Originally posted by Sidney
Geoffrey of Monmouth’s ‘History of the Kings of Britain’, written in 1136, tells a story that King Arthur dreamt of a dragon fighting and defeating a bear. Arthur’s advisers tell him that the dragon is him, and the bear is some giant that he will destroy. So, at least in the Norman period when Geoffrey was writing, a bear could be a giant. Arthur himself was not happy about the dream as he identified the bear with himself (Arthur = ‘bear’ in Welsh). |
After this dream Arthur does indeed fight and defeat a giant, on Mont St.Michael in Britanny. This encounter was so fierce that it caused Arthur to remember an earlier giant he had slain.
This earlier fight was with the giant Retho, on Mount Snowdon in Wales. This Retho had a cloak made of beards, which beards were obtained from the many kings he had defeated. Arthur slew him and took the cloak for himself. Perhaps this cloak of beards was actual fur, and Retho was a mighty Welsh bear that Arthur slew and skinned?
I have only found (up to now) one explicit encounter between a bear and a figure in Welsh mythology/legend. This is in a Welsh triad poem that reads;
"The three vigorous ones of the Isle of Britain
Gwrnerth the Sharp Shot, who killed the greatest bear that was ever seen with a straw arrow;
Gwgawn with the Mighty Hand, who rolled the stone of Maenarch from the valley to the mountain summit, and which required sixty oxen to draw it;
and Eidiol the Mighty, who, in the Plot of Stonehenge, killed six hundred and sixty Saxons with a billet of the service tree, between sun-set and dusk."
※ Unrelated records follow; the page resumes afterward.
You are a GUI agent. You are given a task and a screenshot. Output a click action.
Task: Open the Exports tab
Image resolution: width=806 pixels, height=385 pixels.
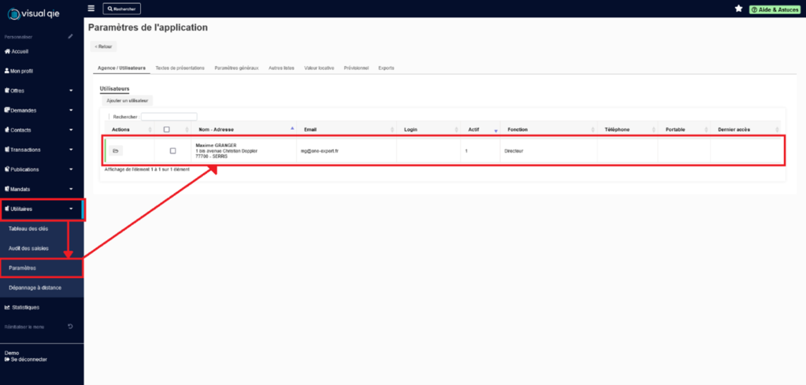[386, 68]
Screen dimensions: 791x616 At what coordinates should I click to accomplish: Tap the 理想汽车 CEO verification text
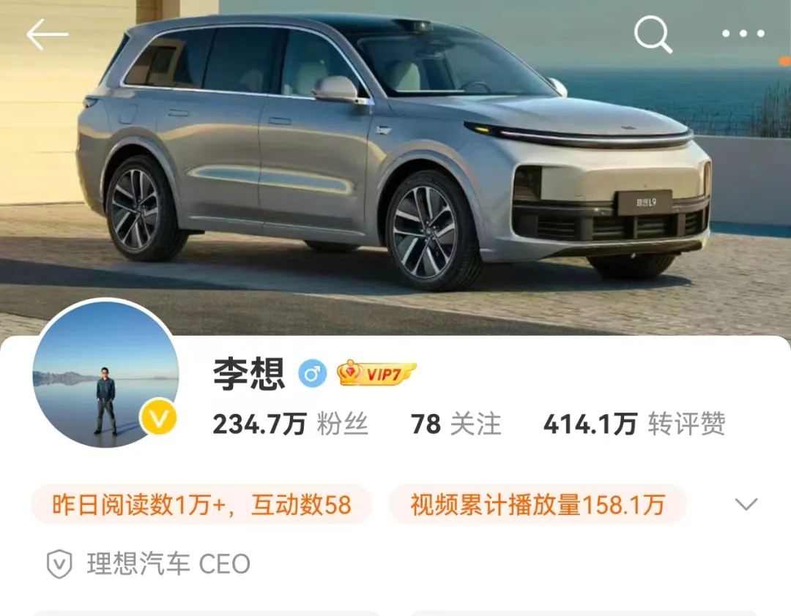[x=168, y=563]
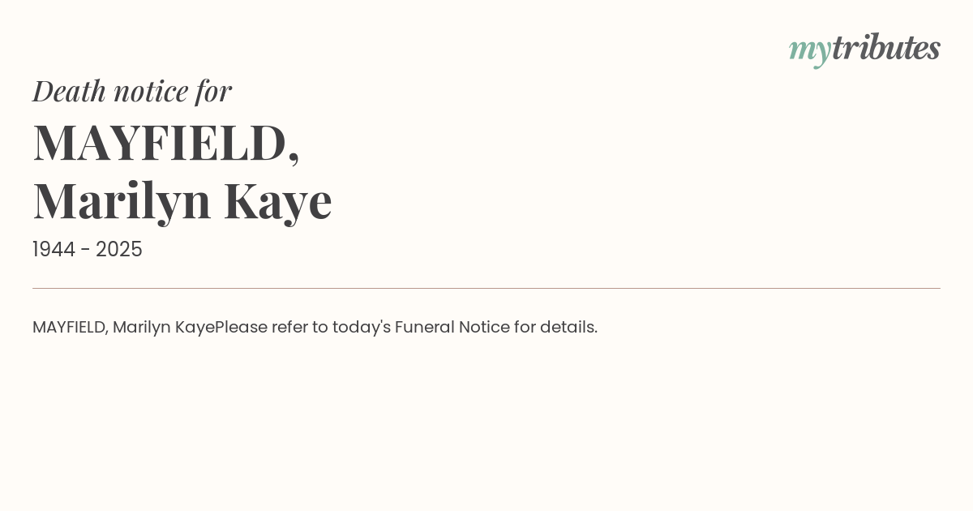Image resolution: width=973 pixels, height=511 pixels.
Task: Click the large "MAYFIELD," surname heading
Action: coord(166,143)
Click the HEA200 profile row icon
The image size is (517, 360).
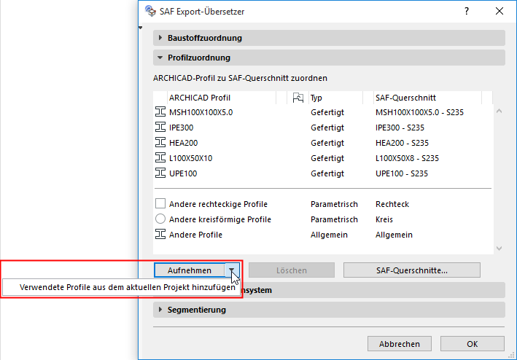(160, 143)
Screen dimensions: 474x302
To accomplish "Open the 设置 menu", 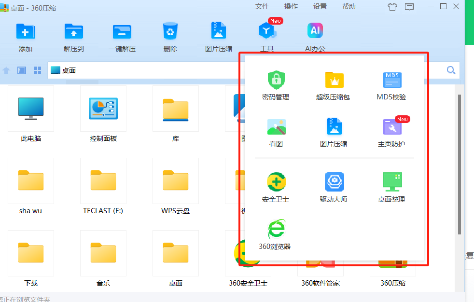I will [x=320, y=6].

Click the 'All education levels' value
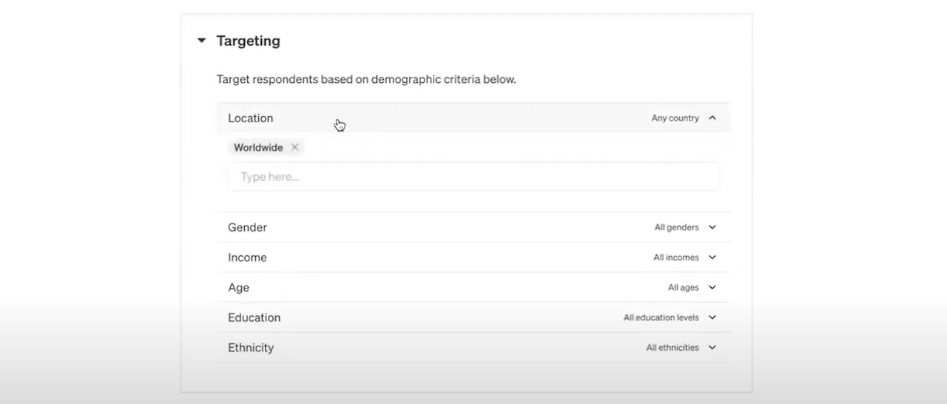point(661,317)
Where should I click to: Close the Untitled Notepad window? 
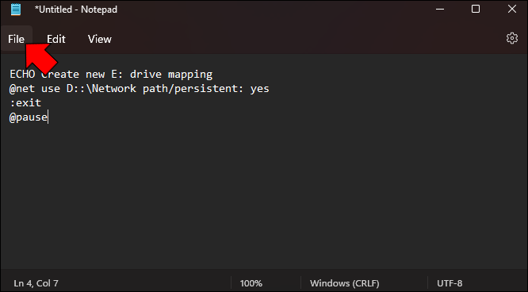pos(512,9)
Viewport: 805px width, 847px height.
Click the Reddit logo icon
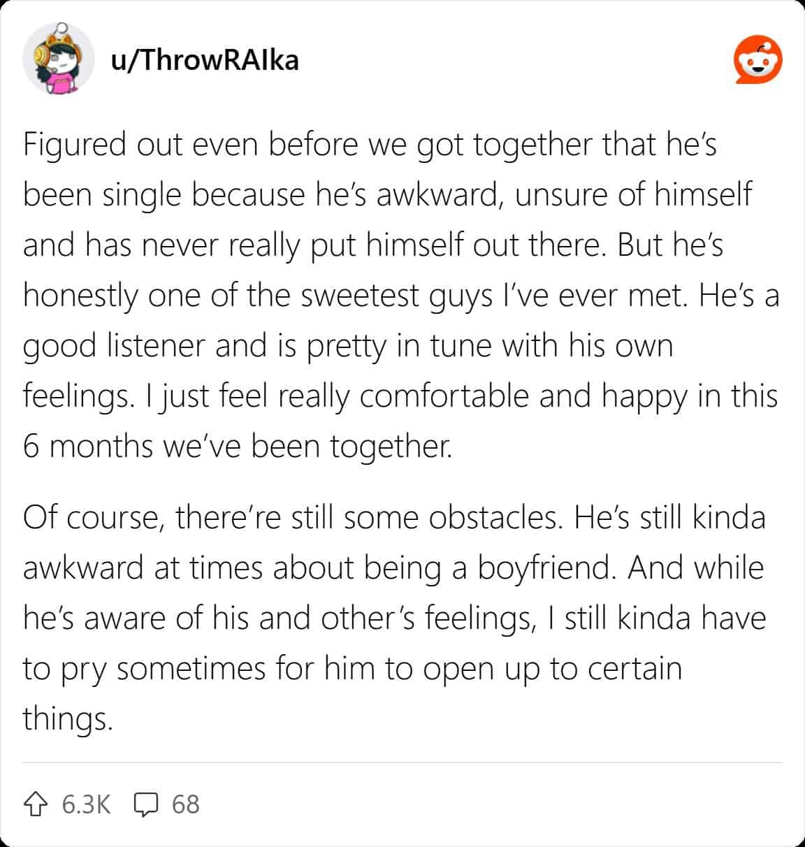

Unfortunately this triad only seems to appear in the 18th Century collection of Iolo Morganwg, who is strongly suspected of having forged some of his 'ancient' poems. But whether the story of Gwrnerth shooting a bear with a straw arrow is of ancient source or is an 18th Century creation, its the only reference I have found to anybody in Welsh legend being said to have encountered a bear in person.